A long, unfinished struggle
The fight for voting rights was a long struggle, as is the struggle to maintain those rights, said Hank Sanders, a former state senator who helped organize the annual Bloody Sunday commemoration in Selma.
Two weeks after Bloody Sunday, the Rev. Martin Luther King led marchers out on the walk to Montgomery, Alabama, to continue the fight for voting rights. Sanders was among the thousands who completed the last legs of the march and listened as King’s famous words “How long, not long” thundered down over the crowd.

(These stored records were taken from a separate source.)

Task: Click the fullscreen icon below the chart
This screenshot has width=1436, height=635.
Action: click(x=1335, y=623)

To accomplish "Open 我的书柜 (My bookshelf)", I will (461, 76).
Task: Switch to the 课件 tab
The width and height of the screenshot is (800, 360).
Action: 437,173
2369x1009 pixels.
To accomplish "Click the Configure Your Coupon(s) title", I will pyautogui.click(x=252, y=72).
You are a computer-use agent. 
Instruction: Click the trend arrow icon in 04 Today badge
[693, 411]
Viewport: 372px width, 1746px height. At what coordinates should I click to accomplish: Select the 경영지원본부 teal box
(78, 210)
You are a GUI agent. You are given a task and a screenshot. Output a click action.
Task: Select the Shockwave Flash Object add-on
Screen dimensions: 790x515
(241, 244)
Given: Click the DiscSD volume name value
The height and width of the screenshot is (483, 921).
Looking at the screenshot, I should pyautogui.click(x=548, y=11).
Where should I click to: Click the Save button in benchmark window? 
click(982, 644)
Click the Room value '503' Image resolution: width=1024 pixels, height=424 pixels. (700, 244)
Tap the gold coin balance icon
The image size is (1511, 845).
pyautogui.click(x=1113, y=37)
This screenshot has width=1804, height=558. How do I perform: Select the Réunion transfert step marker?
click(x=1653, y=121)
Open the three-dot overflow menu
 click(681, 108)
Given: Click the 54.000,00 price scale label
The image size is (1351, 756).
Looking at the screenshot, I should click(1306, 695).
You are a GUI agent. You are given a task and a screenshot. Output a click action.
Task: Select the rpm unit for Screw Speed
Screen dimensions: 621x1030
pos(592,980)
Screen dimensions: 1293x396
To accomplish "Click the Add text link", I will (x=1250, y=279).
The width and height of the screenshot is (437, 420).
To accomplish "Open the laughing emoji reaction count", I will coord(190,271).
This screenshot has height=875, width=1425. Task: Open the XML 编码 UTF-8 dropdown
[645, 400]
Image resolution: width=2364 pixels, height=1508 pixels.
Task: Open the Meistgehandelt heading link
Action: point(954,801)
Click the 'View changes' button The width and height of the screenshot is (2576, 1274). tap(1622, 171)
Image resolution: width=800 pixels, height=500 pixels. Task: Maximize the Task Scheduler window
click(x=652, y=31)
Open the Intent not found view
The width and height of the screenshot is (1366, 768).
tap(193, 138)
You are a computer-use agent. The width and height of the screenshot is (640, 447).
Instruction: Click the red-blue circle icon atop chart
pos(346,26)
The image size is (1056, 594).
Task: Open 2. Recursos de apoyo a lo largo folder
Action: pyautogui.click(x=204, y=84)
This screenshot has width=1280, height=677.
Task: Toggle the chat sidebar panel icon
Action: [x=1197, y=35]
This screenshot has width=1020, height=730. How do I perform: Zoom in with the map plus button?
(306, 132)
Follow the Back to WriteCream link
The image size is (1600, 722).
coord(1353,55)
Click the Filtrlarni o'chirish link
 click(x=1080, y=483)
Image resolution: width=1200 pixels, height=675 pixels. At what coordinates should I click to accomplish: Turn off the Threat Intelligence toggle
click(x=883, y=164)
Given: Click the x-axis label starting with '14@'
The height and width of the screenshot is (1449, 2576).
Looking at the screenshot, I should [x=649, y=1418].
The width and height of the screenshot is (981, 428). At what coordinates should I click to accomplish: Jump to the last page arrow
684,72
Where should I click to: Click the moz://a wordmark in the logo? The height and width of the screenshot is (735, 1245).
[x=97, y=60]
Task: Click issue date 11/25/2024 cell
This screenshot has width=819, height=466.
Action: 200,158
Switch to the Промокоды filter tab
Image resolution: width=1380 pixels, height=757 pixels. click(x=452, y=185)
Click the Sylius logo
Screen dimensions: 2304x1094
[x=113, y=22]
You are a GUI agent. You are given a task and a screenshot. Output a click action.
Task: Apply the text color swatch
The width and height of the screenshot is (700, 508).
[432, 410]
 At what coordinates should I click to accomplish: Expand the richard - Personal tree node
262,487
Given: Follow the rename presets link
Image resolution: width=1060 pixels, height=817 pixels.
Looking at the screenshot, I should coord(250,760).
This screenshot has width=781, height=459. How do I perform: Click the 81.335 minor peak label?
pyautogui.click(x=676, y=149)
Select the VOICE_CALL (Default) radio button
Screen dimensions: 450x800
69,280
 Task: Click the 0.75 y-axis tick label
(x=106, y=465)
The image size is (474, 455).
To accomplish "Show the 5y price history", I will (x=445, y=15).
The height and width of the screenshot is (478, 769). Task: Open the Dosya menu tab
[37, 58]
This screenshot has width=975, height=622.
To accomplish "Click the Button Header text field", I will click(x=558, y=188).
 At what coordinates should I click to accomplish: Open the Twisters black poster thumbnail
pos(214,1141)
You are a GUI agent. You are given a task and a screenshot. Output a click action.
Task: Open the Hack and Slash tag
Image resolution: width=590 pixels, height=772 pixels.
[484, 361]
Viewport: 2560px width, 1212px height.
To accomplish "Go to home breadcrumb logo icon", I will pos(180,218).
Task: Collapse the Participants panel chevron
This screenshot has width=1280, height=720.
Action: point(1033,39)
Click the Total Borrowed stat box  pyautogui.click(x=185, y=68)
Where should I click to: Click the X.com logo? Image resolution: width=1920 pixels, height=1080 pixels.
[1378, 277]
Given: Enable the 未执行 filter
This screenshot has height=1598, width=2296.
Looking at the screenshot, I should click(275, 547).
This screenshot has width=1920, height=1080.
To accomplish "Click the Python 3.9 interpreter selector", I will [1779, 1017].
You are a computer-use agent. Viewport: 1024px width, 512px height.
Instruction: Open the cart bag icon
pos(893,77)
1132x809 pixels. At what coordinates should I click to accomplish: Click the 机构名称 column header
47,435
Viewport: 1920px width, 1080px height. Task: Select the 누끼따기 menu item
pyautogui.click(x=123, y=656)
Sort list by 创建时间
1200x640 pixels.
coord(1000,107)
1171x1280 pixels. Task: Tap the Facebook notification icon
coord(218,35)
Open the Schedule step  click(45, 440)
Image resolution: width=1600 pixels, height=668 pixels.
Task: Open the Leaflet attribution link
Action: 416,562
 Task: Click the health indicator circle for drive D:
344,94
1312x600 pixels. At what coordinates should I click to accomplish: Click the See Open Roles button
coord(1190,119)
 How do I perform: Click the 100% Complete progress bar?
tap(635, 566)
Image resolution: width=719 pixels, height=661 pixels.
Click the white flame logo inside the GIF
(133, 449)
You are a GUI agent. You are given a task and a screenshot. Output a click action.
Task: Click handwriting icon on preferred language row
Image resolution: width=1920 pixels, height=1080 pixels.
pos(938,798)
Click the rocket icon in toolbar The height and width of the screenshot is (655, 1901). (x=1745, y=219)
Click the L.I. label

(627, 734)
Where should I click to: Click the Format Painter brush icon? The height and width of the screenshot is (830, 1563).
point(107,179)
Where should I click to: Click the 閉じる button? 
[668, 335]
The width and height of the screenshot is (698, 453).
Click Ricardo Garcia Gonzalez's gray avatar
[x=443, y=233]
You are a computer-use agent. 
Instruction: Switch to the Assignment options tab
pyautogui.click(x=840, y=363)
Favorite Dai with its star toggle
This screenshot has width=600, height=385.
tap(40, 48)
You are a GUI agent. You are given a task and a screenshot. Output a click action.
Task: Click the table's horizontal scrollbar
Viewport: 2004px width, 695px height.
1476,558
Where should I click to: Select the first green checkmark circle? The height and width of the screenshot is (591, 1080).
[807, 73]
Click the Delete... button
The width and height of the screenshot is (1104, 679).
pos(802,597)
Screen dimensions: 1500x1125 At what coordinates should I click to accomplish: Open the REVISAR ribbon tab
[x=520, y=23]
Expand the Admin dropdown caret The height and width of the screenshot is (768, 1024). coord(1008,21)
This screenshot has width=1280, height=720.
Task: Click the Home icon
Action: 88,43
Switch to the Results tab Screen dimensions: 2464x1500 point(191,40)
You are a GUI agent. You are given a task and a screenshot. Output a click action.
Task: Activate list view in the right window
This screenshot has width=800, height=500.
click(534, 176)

“That was a very powerful moment because I left there convinced that it wouldn’t be long before people would have the full voting rights,” Sanders, 82, recalled. He said the reality it would be a longer fight set in the next year when a slate of Black candidates lost in an overwhelmingly Black county
The Voting Rights Act for decades required that states with a history of discrimination — including many in the South — get federal approval before changing the way they hold elections. The requirement of preclearance effectively went away in 2013 when the U.S. Supreme Court ruled, in a case arising from Alabama, that the provision determining which states are covered was outdated and unconstitutional.
That led to a flood of legislation in states impacting voting, Sanders said. “It’s no longer a shower, t’s a storm,” Sanders said.
“I never thought that 50 years later, we’d still be fighting,” Sanders said, “not just to expand voting right but to be able to maintain some of the rights that we had already obtained.”